Things have been a little bit slow going around here, as far as moving into our new apartment is concerned. We still have another car load or two to cart over from our old house, and the new place is filled with boxes in inconvenient places. It's going to be awhile before we're back into the regular swing of things.
But right before moving day (well, the first day) I managed to squeeze in an interesting side trip to Dead Horse Bay in Brooklyn. The morbid sounding name comes from the dozens of rendering plants that once surrounded the beach, the bones of dead horses often washing onshore (some swear you can still spot a rib or two but I didn't see any).
Right across the street from the entrance to Floyd Bennett Field, there is an entrance to a path that leads out to the beach. There we found this crazy nest.
Almost there--you can see the water at the end.
At first glance it looks like an ordinary beach.
And then you get a closer look.
Around the turn of the century, the marsh of Dead Horse Bay began to be used as a landfill. By the 1930s the trash heap was capped, only to burst in the 1950s, trash spewing forth onto the beach. It has been continually leaking garbage ever since.
The beach is covered with tires, old shoe soles, rusty bits of metal and plastic, and thousands and thousands of bottles, some still intact yet still more in broken jagged shards. One of the most interesting aspects of the trash is that it is vintage trash (well, for the most part--I'll bet some more recent visitors have added to it quite a bit), the refuse of bygone eras. It's also a grim reminder that trash doesn't disappear after the garbage truck takes it away; rather, it sticks around for a very long time.

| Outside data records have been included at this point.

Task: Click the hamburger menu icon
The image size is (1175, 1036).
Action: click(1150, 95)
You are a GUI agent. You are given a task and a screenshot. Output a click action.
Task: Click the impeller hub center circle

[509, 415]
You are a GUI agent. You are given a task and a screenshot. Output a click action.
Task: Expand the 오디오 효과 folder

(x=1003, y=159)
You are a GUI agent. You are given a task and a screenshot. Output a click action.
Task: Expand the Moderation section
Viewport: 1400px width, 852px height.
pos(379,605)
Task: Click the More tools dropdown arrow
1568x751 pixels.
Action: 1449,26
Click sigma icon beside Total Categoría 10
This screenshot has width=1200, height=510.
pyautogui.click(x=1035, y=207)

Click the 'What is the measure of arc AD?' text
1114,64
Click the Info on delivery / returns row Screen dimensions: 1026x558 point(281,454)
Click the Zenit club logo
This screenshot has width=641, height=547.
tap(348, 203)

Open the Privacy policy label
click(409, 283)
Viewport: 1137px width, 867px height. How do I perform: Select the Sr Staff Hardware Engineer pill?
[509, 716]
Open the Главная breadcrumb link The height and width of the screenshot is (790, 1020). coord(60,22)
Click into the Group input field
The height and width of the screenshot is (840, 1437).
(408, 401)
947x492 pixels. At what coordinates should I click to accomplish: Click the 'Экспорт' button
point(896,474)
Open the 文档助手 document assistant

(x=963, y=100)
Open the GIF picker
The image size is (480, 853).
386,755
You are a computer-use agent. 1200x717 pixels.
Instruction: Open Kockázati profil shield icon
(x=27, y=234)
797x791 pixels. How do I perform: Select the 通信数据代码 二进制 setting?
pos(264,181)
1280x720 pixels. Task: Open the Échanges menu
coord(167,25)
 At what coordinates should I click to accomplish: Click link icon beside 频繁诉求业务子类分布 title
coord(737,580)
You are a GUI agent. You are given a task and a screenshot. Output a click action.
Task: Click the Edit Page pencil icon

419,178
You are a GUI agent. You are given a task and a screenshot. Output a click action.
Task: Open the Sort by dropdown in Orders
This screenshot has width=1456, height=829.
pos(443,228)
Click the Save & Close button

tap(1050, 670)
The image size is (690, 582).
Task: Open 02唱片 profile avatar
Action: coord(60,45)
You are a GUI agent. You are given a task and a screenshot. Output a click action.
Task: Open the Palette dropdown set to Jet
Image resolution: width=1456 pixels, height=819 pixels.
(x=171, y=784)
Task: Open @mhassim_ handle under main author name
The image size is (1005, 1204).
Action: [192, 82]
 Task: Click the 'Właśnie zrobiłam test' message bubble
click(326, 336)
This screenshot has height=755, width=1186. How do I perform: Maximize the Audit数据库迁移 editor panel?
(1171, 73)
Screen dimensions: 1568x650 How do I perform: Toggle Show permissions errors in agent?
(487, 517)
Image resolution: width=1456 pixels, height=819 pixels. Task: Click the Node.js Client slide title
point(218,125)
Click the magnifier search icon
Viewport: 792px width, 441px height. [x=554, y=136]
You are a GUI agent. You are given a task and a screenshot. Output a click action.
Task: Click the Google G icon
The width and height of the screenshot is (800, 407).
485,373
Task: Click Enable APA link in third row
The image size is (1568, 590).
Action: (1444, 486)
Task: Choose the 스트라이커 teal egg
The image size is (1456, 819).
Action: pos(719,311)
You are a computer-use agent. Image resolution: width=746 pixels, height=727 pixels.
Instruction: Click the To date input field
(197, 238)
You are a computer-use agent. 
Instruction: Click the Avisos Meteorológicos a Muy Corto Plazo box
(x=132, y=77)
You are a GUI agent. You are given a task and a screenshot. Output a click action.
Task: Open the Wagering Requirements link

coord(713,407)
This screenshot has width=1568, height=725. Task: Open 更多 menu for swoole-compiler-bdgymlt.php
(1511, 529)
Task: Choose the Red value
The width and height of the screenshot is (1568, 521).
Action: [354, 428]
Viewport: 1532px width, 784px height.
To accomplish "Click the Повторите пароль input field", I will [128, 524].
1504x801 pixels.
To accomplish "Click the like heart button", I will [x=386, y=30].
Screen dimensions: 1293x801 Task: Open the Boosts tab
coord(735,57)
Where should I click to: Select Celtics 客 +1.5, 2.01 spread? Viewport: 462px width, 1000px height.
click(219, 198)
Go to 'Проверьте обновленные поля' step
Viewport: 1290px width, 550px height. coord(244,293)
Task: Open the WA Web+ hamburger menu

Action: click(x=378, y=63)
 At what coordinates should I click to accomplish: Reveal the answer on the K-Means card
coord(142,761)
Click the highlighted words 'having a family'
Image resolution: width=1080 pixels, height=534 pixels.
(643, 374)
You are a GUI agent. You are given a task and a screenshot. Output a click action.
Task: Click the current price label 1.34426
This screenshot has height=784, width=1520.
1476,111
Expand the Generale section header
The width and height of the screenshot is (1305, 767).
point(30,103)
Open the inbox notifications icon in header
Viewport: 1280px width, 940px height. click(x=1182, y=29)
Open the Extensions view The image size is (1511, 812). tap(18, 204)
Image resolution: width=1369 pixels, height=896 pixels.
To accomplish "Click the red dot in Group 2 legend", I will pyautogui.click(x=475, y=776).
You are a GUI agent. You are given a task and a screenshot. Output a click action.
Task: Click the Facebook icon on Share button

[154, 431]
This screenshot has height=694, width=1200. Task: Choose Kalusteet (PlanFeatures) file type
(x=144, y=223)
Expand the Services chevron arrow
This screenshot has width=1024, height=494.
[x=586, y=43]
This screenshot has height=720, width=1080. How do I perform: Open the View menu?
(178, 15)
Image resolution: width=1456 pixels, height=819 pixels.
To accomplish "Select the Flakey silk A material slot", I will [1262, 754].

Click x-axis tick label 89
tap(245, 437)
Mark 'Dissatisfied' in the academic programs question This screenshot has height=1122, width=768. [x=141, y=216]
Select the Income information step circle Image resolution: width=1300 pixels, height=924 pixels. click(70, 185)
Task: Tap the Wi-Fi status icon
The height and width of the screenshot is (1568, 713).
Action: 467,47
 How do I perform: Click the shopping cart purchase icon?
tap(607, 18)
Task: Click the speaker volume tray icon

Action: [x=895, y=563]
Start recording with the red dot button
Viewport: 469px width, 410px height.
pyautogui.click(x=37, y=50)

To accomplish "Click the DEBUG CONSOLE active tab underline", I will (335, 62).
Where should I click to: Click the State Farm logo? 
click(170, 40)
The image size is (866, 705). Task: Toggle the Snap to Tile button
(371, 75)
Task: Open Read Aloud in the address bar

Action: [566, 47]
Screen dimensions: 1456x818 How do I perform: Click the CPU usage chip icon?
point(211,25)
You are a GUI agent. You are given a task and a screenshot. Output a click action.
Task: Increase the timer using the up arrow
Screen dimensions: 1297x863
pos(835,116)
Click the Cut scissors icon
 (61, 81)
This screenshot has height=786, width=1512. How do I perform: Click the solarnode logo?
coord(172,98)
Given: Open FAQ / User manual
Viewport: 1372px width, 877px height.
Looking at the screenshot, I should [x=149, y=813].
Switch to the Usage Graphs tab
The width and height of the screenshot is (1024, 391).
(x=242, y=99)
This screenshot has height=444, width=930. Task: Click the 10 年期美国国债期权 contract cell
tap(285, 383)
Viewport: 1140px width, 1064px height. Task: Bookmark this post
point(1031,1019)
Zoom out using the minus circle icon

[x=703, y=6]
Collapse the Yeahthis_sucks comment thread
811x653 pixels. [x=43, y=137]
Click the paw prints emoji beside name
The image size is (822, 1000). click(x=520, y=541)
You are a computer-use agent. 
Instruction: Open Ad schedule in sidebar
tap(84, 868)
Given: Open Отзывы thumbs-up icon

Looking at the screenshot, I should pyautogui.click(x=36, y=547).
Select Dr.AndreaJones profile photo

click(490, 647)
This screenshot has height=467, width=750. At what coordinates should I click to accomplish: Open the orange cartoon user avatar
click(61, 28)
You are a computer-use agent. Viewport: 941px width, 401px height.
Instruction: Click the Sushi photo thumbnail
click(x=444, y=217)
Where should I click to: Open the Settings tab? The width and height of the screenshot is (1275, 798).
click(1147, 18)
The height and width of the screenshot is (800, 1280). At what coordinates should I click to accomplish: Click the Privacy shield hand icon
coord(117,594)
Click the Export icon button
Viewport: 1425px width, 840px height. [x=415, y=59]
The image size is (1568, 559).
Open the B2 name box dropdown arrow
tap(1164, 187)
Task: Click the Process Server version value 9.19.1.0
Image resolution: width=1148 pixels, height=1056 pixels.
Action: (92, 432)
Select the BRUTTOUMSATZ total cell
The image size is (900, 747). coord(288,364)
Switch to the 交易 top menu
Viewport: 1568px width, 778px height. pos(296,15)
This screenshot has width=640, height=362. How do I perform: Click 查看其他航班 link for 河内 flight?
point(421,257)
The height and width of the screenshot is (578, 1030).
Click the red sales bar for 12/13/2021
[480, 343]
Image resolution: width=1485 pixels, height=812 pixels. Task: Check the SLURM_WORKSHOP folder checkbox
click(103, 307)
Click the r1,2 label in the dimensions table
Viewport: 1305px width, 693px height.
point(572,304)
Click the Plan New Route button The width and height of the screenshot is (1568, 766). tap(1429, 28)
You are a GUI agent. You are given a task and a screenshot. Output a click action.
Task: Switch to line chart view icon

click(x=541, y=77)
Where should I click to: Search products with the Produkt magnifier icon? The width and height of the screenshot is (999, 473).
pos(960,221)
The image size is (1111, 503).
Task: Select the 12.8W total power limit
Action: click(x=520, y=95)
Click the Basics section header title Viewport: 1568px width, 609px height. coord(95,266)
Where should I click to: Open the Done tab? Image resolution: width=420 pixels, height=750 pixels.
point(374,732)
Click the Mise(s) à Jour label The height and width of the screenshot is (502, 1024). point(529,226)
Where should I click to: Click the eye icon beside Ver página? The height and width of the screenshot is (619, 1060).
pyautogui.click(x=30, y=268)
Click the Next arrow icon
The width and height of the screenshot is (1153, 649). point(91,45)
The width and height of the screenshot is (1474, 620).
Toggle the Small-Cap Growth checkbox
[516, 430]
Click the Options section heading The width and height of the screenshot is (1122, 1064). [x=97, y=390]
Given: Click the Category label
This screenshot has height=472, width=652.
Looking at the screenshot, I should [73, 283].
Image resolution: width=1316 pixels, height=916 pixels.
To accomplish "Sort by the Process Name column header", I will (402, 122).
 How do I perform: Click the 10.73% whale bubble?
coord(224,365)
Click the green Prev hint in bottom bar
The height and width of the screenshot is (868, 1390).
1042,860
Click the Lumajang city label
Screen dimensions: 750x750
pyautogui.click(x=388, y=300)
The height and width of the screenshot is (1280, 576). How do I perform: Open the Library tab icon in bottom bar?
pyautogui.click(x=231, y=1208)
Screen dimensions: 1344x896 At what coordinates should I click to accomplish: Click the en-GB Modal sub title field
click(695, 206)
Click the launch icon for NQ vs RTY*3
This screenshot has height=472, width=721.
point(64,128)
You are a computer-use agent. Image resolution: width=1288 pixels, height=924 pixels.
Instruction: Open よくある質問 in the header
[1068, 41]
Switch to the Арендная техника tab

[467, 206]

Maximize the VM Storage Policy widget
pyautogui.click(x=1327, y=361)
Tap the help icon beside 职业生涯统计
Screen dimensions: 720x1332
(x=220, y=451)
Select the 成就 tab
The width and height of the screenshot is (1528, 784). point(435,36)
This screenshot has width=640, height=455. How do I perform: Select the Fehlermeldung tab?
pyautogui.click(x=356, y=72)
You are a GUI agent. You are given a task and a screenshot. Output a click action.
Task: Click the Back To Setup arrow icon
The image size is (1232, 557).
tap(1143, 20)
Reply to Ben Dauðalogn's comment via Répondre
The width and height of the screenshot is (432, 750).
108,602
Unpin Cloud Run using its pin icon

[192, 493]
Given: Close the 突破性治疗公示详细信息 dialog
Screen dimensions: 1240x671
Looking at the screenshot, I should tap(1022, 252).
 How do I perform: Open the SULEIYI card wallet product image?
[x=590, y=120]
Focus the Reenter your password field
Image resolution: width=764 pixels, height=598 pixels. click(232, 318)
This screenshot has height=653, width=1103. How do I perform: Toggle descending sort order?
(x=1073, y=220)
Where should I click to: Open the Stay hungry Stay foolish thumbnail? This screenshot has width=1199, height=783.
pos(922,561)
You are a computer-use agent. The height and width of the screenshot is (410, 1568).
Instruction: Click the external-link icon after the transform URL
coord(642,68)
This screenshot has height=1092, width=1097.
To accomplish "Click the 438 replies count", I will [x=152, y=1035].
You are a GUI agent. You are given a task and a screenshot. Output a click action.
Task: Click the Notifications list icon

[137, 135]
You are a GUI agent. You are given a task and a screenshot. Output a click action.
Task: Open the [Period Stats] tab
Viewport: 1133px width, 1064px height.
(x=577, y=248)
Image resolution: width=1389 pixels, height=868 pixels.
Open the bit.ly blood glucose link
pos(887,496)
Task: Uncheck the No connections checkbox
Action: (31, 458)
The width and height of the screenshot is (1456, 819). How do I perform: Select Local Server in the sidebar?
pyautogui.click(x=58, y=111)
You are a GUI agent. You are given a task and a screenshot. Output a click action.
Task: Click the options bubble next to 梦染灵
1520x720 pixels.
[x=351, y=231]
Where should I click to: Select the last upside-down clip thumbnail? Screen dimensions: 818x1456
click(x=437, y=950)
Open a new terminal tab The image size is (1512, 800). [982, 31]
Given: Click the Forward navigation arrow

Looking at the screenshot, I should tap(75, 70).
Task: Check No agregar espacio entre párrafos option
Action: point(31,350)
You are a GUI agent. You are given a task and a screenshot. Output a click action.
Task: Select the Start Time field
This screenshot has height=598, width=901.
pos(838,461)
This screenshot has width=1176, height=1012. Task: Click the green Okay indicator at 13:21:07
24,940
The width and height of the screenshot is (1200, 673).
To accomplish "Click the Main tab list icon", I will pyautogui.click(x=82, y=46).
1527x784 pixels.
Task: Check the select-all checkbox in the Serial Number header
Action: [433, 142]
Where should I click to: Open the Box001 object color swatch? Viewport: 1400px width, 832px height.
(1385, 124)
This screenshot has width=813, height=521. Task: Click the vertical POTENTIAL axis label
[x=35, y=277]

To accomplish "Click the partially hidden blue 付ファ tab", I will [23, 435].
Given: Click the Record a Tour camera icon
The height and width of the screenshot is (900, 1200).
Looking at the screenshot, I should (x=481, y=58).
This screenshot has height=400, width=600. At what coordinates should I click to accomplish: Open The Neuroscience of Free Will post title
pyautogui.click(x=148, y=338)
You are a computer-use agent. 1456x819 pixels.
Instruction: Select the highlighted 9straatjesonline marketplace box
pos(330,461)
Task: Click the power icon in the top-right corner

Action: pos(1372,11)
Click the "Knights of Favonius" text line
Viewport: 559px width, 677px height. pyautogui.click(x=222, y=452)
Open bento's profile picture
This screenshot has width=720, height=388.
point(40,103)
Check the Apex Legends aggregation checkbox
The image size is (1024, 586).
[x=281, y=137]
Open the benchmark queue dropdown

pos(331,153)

Here's a bit of broken ceramic--would have been cool (though highly surprising) to find a whole one.
No horse bones, but there was a dead horseshoe crab.
The quiet, eerie calm, coupled with the blanket of trash, lends the beach a strange, post-apocalyptic atmosphere, like civilization has up and gone.
The beach even comes with its own shipwreck.
Well, the top half of a boat. It sports some amazing graffiti, much of it fresh (with references to "Michael Jackson overdose"). My favorite is "Bitches from hell eat Taco Bell"--so true.
Some bits of plastic bags and strings and ribbons tangled in the branches--almost looks beautiful.
While I didn't find the treasure trove I had hoped for--would have been amazing to find some vintage milk bottles or whole ceramic objects--I did pick up a few things (with gloved hands). I'll post those images soon(ish).